--- BEGIN DOCUMENT EXTRACT ---
Although it is difficult to understand the temperatures of each part in a real machine, the temperatures of each of these parts can be obtained with ease through simulations, and changes to characteristics due to increases in temperature can also be taken into account. As methods of analysis that account for the increases in temperature for each part, there exists the method of coupled analysis between magnetic field analysis and thermal analysis, as well as the method of running magnetic field analysis that uses thermal equivalent circuits. Detailed evaluations that obtain temperature distribution are possible for coupled analysis. While the evaluation of temperature distribution is not possible when using thermal equivalent circuits, magnetic field analysis that accounts for temperature increases can be performed at high speeds with ease.
In this example, magnetic field analysis is run using a thermal equivalent circuit, and changes in average torque due to magnet demagnetization are checked.

Thermal Equivalent Circuit

Fig. 1. Thermal Equivalent Circuit
The thermal equivalent circuit is displayed in Fig. 1.
Loss is expressed by heat source components. Heat sources are copper loss and the eddy current loss of magnets.
Coil temperature calculated with the thermal equivalent circuit is fed back into Coil Component. Coil component retain temperature dependency in resistance values, and copper loss values are updated. The feedback of coil temperature and updates to copper loss are repeated, and part temperatures during thermal equilibrium are obtained.
Magnets demagnetize due to heat generation from eddy current loss, in addition to heat transmitted from the coils through parts and air gaps.

Part Temperature, Copper Loss

The thermal equivalent circuit during thermal equilibrium and the heat flow vectors of each component are shown in Fig. 2.
The coil temperature, magnet temperature, external case temperature, and copper loss during initial temperature and during thermal equilibrium are shown in Table 1.
From Fig. 2 it is understood that heat is transferred from the magnet to the external case via the rotor core and the shaft, then dissipated to the ambient air. The magnet and heat dissipation path temperatures are as per Table 1; the ambient air is 20 deg C, the external case temperature is 134.5 deg C, and the magnet temperature is 136.1 deg C. Because the difference in temperature between the external case and the magnet is small, it can therefore be determined that the cause of the rise in temperature for the magnet is mainly the small heat dissipation that occurs from the external case to the ambient air.
It is understood from Table 1 that copper loss also increases in accordance with the rise in coil temperature. In this analysis there are no changes in current due to temperature because drive occurs with a specified current. Specifically, the temperature increases the coil electric resistance and copper loss.

Fig. 2. Thermal Equivalent Circuit During Thermal Equilibrium
Table 1. Temperature History

Average Torque

Fig. 3. Average Torque
The average torque of initial temperatures and thermal equilibrium is shown in Fig. 3.
It is understood that average torque decreases during thermal equilibrium. As mentioned previously, there are no changes in current due to temperature. It can therefore be determined that the decrease in average torque is due to the thermal demagnetization of the magnets.
--- END DOCUMENT EXTRACT ---
--- BEGIN DATASET CONTENT ---
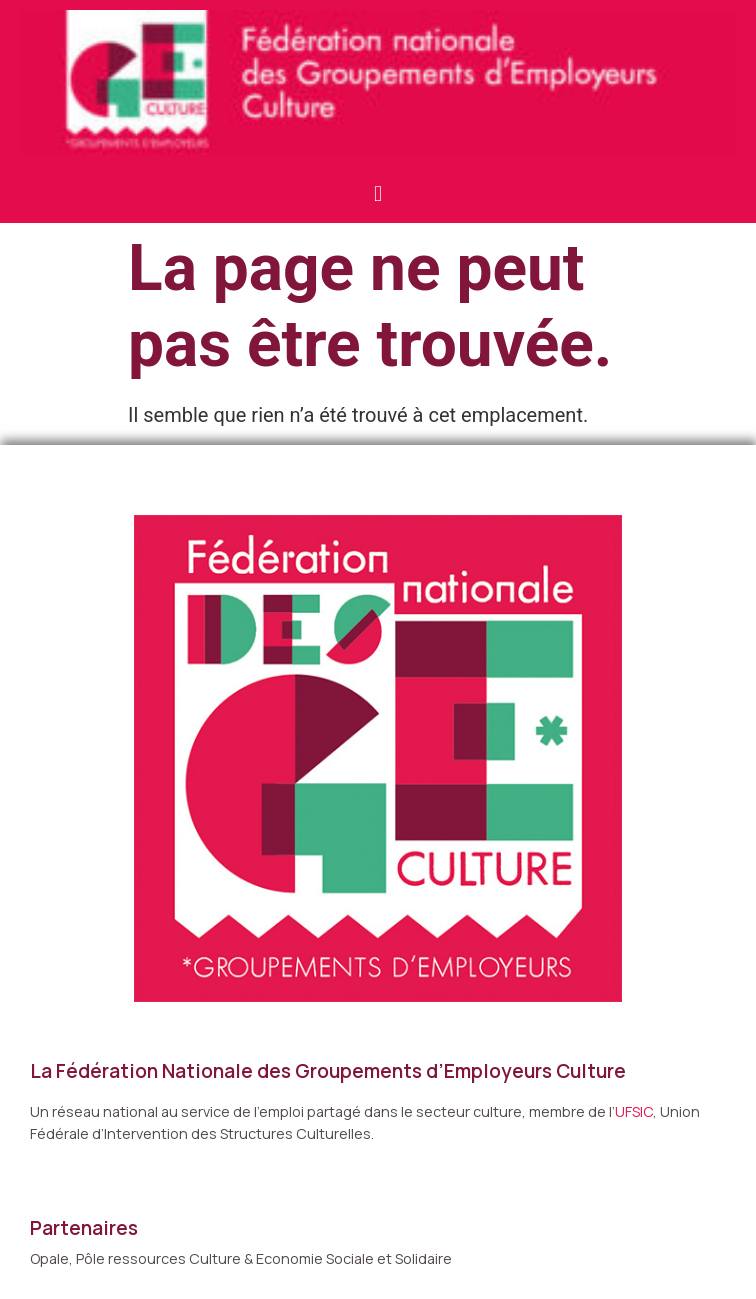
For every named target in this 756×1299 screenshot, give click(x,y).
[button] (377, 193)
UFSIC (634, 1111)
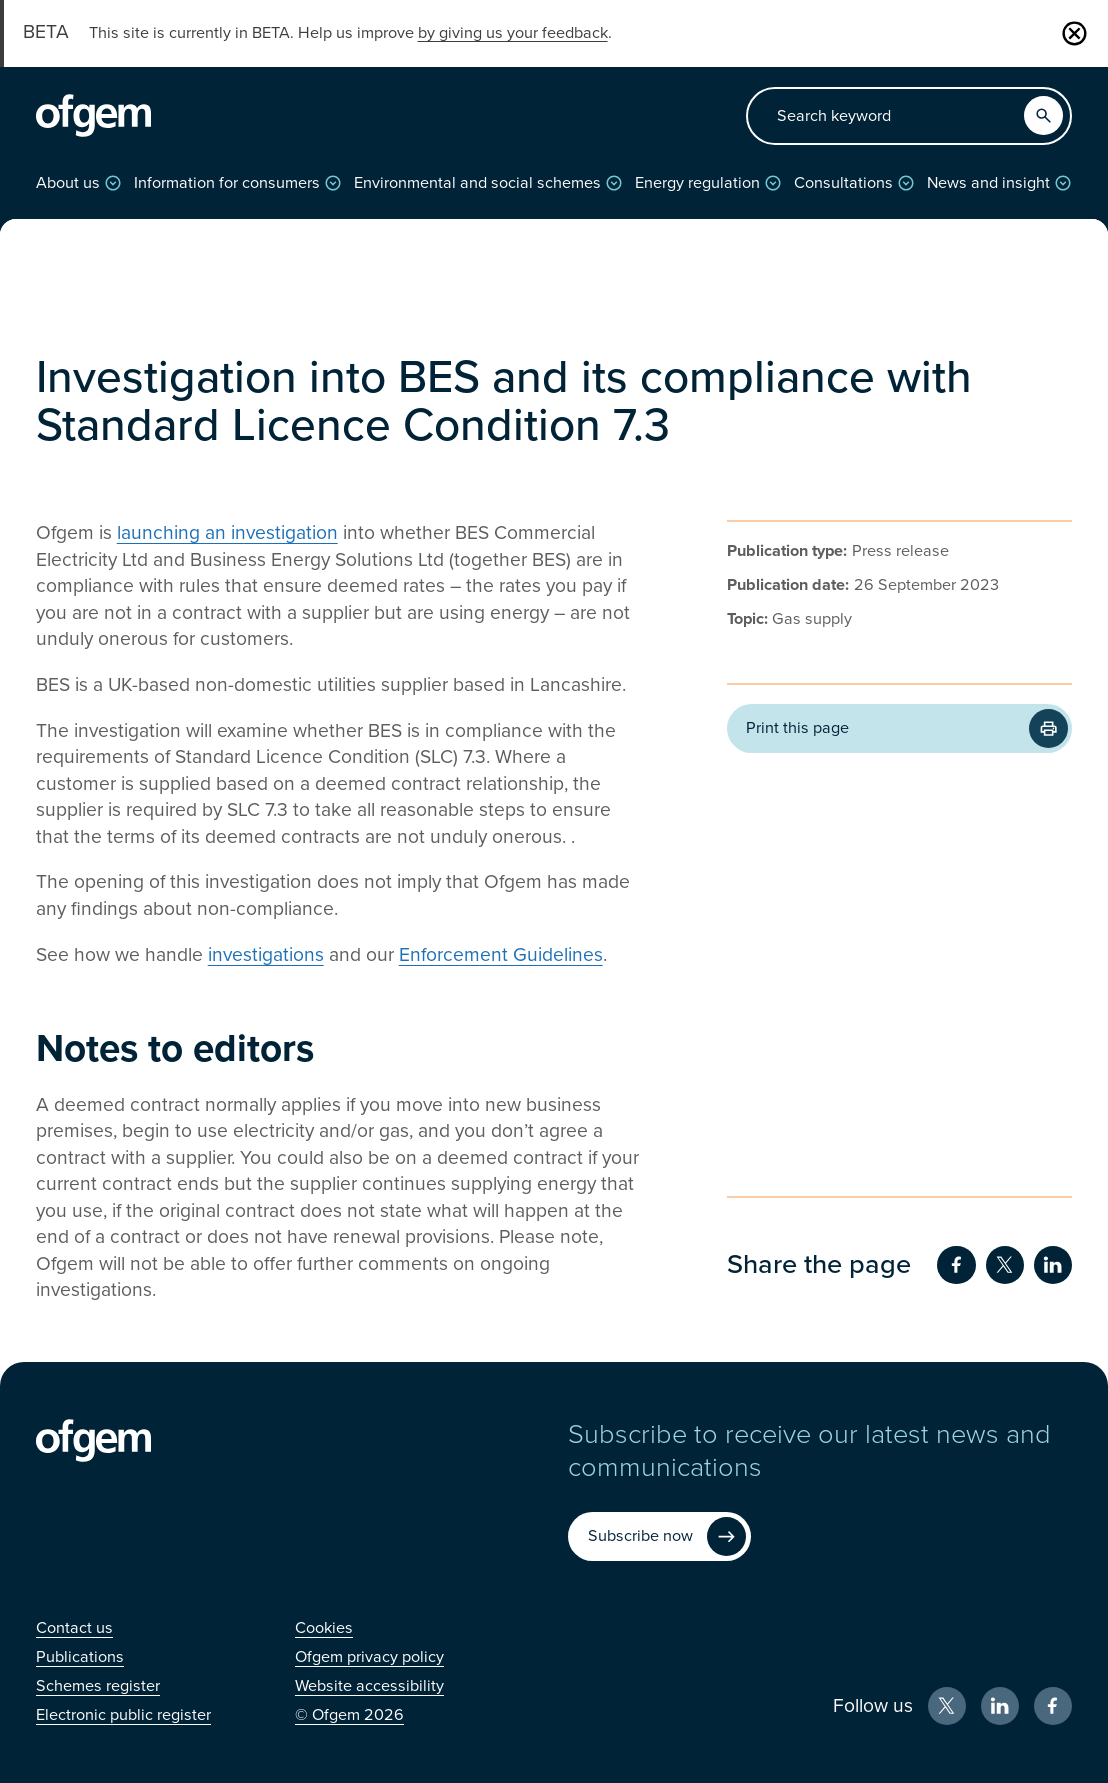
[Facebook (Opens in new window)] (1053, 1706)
--- END DATASET CONTENT ---
--- BEGIN DATASET CONTENT ---
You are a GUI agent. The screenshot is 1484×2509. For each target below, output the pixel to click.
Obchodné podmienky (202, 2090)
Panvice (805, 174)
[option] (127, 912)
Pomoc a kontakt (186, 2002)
--- END DATASET CONTENT ---
--- BEGIN DATASET CONTENT ---
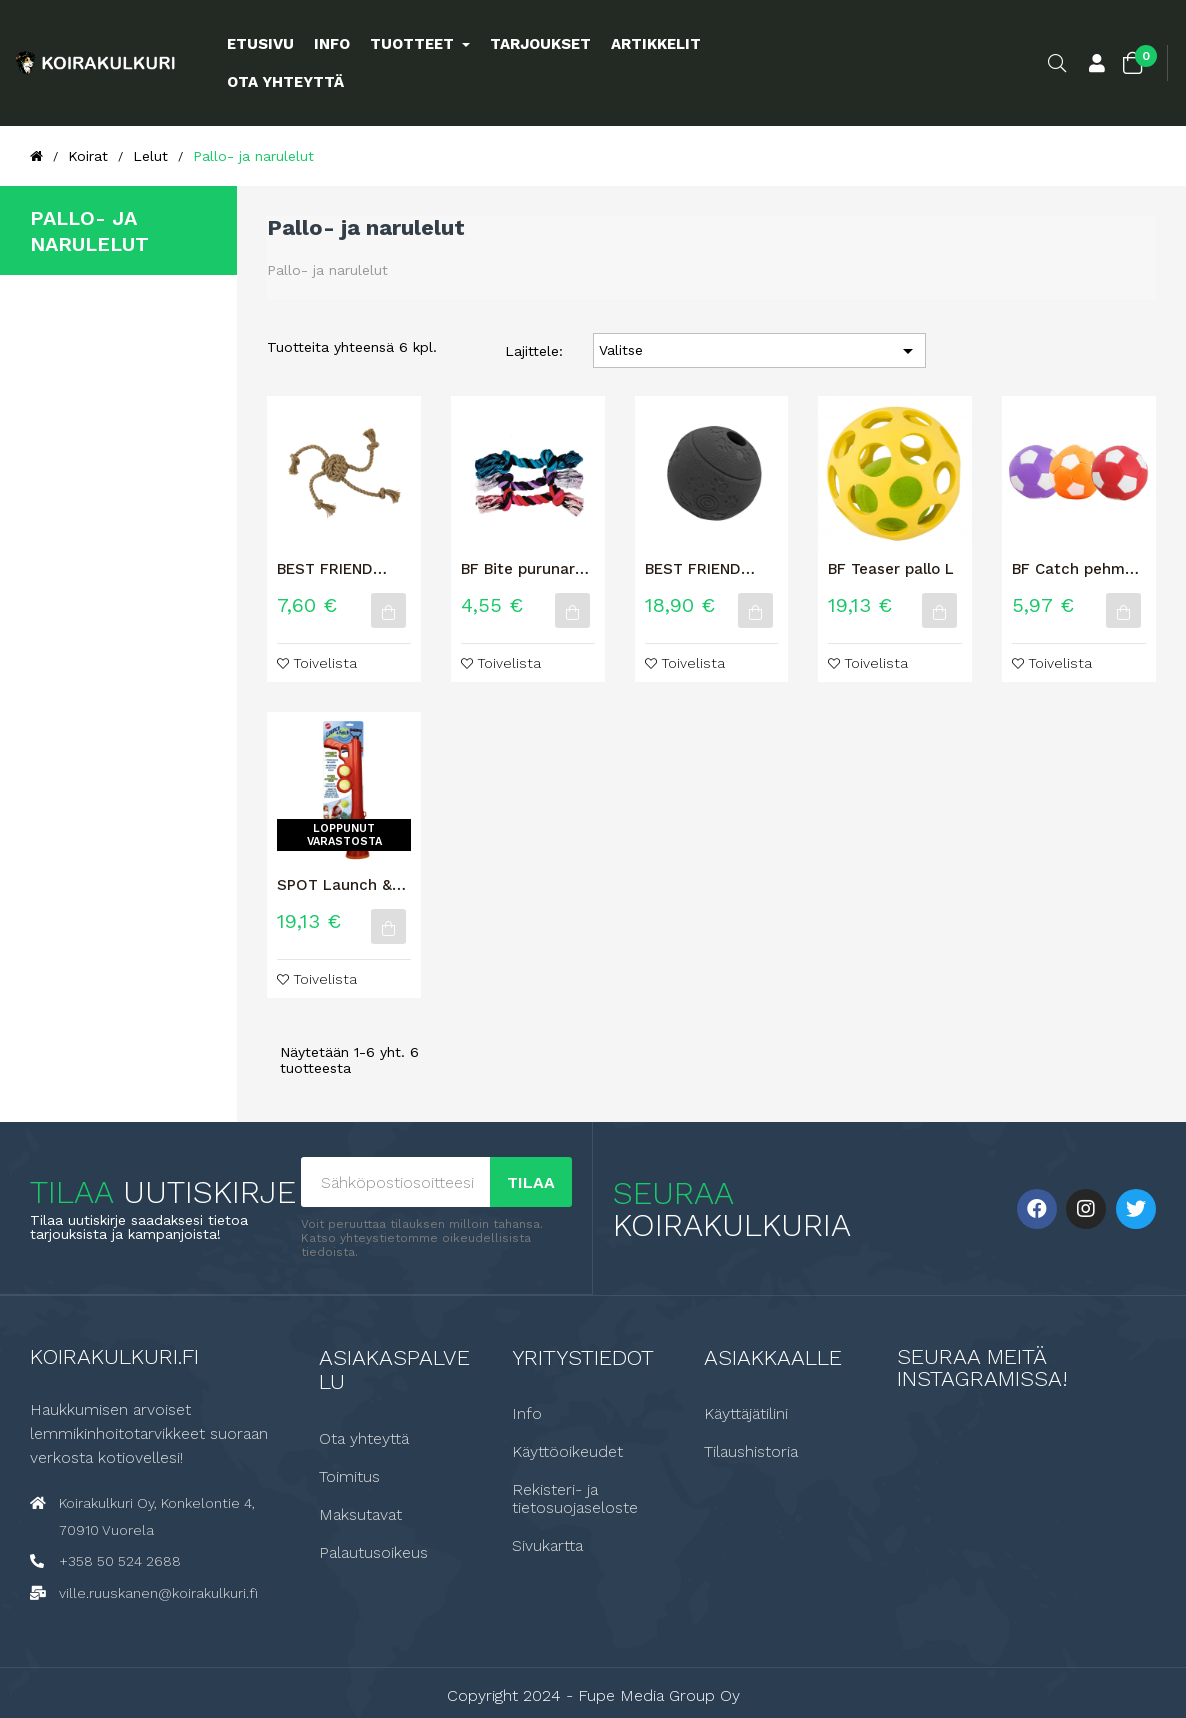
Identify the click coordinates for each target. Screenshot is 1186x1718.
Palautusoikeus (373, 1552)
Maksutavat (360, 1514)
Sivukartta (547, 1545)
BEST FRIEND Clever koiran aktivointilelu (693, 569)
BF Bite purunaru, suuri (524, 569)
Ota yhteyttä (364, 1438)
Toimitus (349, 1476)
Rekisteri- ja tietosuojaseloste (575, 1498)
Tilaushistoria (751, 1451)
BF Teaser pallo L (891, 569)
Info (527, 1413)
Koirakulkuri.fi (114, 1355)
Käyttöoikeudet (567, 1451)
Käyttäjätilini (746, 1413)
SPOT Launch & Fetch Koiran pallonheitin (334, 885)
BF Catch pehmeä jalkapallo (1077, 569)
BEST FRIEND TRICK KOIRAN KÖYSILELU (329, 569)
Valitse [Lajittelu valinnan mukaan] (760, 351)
--- END DATASET CONTENT ---
→ **OBJECTIVES**
a) According to the thermal equivalent circuit text, what are the heat sources?
b) State whether each statement agrees with the thermal equivalent circuit text, answering yes or no and quoting the deciding words: (i) The ambient air is at 20 deg C. (ii) Temperature distribution can be evaluated when thermal equivalent circuits are used. (iii) In this analysis, the current changes as the temperature rises.
Answer using only the thermal equivalent circuit text.

→ **ANSWERS FOR THIS EXERCISE**
a) Copper loss and the eddy current loss of magnets.

b)
(i) Yes: "the ambient air is 20 deg C"
(ii) No: "the evaluation of temperature distribution is not possible when using thermal equivalent circuits"
(iii) No: "In this analysis there are no changes in current due to temperature"